[Start of Attachment]

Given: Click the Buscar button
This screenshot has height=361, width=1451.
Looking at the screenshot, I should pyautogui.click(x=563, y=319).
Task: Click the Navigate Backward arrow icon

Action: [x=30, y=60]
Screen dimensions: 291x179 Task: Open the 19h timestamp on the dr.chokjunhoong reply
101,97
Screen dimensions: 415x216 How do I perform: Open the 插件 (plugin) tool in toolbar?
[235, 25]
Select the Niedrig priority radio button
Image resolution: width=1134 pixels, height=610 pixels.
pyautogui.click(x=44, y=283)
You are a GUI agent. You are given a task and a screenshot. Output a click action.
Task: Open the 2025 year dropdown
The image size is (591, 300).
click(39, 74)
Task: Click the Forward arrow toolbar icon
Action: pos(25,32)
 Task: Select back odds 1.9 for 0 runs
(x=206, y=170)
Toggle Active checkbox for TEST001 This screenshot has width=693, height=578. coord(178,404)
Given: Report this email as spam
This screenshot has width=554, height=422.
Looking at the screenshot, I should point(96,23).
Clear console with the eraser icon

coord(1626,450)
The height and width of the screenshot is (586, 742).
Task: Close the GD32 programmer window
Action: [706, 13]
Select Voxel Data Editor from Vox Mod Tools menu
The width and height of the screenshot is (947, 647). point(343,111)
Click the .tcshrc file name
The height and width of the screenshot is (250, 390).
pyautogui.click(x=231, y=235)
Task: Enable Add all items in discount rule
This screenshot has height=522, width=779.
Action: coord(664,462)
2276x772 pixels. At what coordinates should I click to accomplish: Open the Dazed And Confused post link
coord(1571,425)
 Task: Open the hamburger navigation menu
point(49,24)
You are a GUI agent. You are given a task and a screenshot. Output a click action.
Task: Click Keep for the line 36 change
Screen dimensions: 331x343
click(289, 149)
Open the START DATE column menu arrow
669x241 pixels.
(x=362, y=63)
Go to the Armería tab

[End of Attachment]

About this exercise: Set down exactly the lines from the opening line of the material through the line in which "Task: Enable Add all items in discount rule" occurs, both included, and no other lines.

Answer box:
Given: Click the Buscar button
This screenshot has height=361, width=1451.
Looking at the screenshot, I should pyautogui.click(x=563, y=319).
Task: Click the Navigate Backward arrow icon

Action: [x=30, y=60]
Screen dimensions: 291x179 Task: Open the 19h timestamp on the dr.chokjunhoong reply
101,97
Screen dimensions: 415x216 How do I perform: Open the 插件 (plugin) tool in toolbar?
[235, 25]
Select the Niedrig priority radio button
Image resolution: width=1134 pixels, height=610 pixels.
pyautogui.click(x=44, y=283)
You are a GUI agent. You are given a task and a screenshot. Output a click action.
Task: Open the 2025 year dropdown
The image size is (591, 300).
click(39, 74)
Task: Click the Forward arrow toolbar icon
Action: pos(25,32)
 Task: Select back odds 1.9 for 0 runs
(x=206, y=170)
Toggle Active checkbox for TEST001 This screenshot has width=693, height=578. coord(178,404)
Given: Report this email as spam
This screenshot has width=554, height=422.
Looking at the screenshot, I should point(96,23).
Clear console with the eraser icon

coord(1626,450)
The height and width of the screenshot is (586, 742).
Task: Close the GD32 programmer window
Action: [706, 13]
Select Voxel Data Editor from Vox Mod Tools menu
The width and height of the screenshot is (947, 647). point(343,111)
Click the .tcshrc file name
The height and width of the screenshot is (250, 390).
pyautogui.click(x=231, y=235)
Task: Enable Add all items in discount rule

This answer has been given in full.